Let's start with a 2D array:
mydata = numpy.array([['text1', 1, 'longertext1', 0.1111],
['text2', 2, 'longertext2', 0.2222],
['text3', 3, 'longertext3', 0.3333],
['text4', 4, 'longertext4', 0.4444],
['text5', 5, 'longertext5', 0.5555]])
So we end up with a 2D array with 4 columns and 5 rows:
mydata.shape
Out[30]: (5L, 4L)
To use numpy.core.records.arrays - we need to supply the input argument as a list of arrays so:
tuple(mydata)
Out[31]:
(array(['text1', '1', 'longertext1', '0.1111'],
dtype='|S11'),
array(['text2', '2', 'longertext2', '0.2222'],
dtype='|S11'),
array(['text3', '3', 'longertext3', '0.3333'],
dtype='|S11'),
array(['text4', '4', 'longertext4', '0.4444'],
dtype='|S11'),
array(['text5', '5', 'longertext5', '0.5555'],
dtype='|S11'))
This produces a separate array per row of data BUT, we need the input arrays to be by column so what we will need is:
tuple(mydata.transpose())
Out[32]:
(array(['text1', 'text2', 'text3', 'text4', 'text5'],
dtype='|S11'),
array(['1', '2', '3', '4', '5'],
dtype='|S11'),
array(['longertext1', 'longertext2', 'longertext3', 'longertext4',
'longertext5'],
dtype='|S11'),
array(['0.1111', '0.2222', '0.3333', '0.4444', '0.5555'],
dtype='|S11'))
Finally it needs to be a list of arrays, not a tuple, so we wrap the above in list() as below:
list(tuple(mydata.transpose()))
That is our data input argument sorted.... next is the dtype:
mydtype = numpy.dtype([('My short text Column', 'S5'),
('My integer Column', numpy.int16),
('My long text Column', 'S11'),
('My float Column', numpy.float32)])
mydtype
Out[37]: dtype([('My short text Column', '|S5'), ('My integer Column', '<i2'), ('My long text Column', '|S11'), ('My float Column', '<f4')])

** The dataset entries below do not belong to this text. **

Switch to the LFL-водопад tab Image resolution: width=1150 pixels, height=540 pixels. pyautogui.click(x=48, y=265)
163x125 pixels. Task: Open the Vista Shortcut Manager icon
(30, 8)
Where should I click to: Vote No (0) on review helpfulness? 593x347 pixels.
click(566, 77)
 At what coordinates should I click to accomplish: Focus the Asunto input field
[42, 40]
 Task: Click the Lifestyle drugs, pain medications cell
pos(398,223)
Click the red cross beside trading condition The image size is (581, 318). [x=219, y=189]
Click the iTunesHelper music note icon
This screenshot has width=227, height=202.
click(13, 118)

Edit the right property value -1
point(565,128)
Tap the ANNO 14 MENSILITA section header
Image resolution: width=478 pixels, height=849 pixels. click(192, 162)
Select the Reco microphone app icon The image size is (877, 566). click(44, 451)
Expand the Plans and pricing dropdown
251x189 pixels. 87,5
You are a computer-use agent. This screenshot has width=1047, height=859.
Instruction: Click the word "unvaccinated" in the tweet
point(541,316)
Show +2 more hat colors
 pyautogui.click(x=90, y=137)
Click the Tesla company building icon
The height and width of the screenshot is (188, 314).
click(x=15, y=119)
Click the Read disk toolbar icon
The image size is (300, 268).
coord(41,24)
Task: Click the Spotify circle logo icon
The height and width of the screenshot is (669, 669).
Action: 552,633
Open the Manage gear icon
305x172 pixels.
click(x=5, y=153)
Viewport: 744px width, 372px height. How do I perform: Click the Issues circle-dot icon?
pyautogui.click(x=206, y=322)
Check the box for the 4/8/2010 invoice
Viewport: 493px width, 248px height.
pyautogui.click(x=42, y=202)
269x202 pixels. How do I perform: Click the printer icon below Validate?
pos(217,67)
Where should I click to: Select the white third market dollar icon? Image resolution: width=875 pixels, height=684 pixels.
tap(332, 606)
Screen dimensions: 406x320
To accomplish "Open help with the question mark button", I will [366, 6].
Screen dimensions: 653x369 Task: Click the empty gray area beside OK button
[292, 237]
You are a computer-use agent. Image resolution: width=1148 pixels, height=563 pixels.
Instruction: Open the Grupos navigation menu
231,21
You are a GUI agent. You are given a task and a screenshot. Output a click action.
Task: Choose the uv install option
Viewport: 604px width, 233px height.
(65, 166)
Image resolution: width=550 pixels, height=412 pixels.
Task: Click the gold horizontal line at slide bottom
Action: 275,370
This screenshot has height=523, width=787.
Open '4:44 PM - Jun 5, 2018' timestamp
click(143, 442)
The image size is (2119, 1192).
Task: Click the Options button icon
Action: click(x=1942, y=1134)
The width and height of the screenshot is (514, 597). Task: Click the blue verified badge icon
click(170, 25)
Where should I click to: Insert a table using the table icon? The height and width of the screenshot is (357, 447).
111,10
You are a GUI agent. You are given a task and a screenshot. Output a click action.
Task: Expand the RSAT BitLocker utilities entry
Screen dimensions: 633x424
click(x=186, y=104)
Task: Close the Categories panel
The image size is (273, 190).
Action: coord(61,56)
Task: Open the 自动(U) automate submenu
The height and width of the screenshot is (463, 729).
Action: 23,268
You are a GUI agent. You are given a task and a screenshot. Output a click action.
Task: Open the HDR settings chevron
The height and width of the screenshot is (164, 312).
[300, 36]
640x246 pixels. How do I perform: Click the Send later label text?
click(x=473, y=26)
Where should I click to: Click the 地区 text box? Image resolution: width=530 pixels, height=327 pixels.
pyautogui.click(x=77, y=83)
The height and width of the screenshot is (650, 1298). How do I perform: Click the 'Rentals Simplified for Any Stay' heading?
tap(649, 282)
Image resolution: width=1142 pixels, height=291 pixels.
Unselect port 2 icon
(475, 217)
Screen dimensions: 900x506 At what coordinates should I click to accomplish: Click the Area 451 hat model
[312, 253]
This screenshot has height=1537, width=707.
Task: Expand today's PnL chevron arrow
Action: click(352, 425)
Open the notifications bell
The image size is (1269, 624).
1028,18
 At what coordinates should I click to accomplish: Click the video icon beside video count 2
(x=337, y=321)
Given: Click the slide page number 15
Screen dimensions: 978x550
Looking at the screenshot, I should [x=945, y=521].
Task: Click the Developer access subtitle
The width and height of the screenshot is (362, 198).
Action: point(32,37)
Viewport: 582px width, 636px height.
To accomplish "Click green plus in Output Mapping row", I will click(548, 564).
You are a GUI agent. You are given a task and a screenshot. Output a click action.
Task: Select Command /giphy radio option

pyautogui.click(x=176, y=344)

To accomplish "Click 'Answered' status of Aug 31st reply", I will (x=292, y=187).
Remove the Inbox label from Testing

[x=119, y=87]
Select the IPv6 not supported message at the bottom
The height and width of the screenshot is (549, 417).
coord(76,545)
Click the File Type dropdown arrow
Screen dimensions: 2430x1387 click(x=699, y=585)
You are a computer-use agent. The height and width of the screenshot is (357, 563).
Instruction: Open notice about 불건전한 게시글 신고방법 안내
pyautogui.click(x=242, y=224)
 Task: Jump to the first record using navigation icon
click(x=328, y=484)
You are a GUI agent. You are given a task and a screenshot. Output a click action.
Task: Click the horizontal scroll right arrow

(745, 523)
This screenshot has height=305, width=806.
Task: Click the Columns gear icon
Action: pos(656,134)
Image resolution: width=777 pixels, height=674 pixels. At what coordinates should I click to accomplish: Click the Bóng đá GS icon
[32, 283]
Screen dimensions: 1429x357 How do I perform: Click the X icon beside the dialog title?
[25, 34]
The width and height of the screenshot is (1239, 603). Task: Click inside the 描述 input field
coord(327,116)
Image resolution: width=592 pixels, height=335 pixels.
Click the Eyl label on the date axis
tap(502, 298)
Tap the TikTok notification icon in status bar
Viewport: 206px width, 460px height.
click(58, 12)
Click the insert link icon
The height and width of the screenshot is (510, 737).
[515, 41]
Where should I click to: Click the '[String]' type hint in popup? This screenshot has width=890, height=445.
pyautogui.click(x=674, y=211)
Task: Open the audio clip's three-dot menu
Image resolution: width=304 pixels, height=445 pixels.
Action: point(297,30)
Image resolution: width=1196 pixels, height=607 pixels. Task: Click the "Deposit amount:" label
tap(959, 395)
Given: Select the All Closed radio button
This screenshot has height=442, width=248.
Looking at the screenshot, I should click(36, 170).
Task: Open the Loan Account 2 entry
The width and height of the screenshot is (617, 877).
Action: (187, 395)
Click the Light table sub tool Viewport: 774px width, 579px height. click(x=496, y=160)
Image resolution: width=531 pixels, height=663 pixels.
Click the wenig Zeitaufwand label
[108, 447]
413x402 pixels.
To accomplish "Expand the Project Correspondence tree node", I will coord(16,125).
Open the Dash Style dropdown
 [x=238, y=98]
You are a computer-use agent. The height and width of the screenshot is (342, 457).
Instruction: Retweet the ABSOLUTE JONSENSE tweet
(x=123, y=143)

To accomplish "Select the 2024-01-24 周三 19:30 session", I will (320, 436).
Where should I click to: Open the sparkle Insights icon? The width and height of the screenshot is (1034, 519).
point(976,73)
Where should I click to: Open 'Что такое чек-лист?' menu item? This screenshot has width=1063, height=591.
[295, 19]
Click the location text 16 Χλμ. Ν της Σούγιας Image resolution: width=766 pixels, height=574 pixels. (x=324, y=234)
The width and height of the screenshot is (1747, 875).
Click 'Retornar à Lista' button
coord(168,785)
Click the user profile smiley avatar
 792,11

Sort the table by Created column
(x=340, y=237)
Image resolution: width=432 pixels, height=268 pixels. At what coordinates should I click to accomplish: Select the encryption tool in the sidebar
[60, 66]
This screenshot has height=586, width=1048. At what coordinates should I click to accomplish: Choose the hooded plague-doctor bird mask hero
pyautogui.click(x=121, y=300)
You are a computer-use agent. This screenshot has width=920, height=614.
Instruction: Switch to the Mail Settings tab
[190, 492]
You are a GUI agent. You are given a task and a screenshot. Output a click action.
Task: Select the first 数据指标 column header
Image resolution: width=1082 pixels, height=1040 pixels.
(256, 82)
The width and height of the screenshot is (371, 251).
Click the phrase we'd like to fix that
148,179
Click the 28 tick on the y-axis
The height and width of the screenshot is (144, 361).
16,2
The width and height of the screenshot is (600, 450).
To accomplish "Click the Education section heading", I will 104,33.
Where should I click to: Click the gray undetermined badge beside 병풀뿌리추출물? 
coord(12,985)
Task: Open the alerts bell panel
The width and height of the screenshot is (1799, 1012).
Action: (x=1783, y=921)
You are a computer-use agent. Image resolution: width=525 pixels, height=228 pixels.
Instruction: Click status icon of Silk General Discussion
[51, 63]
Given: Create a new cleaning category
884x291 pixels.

Okay, so now we can pass that to the numpy.core.records.array():
myRecord = numpy.core.records.array(list(tuple(mydata.transpose())), dtype=mydtype)
... and fingers crossed:
myRecord
Out[36]:
rec.array([('text1', 1, 'longertext1', 0.11110000312328339),
('text2', 2, 'longertext2', 0.22220000624656677),
('text3', 3, 'longertext3', 0.33329999446868896),
('text4', 4, 'longertext4', 0.44440001249313354),
('text5', 5, 'longertext5', 0.5554999709129333)],
dtype=[('My short text Column', '|S5'), ('My integer Column', '<i2'), ('My long text Column', '|S11'), ('My float Column', '<f4')])
Voila! You can index by column name as in:
myRecord['My float Column']
Out[39]: array([ 0.1111 , 0.22220001, 0.33329999, 0.44440001, 0.55549997], dtype=float32)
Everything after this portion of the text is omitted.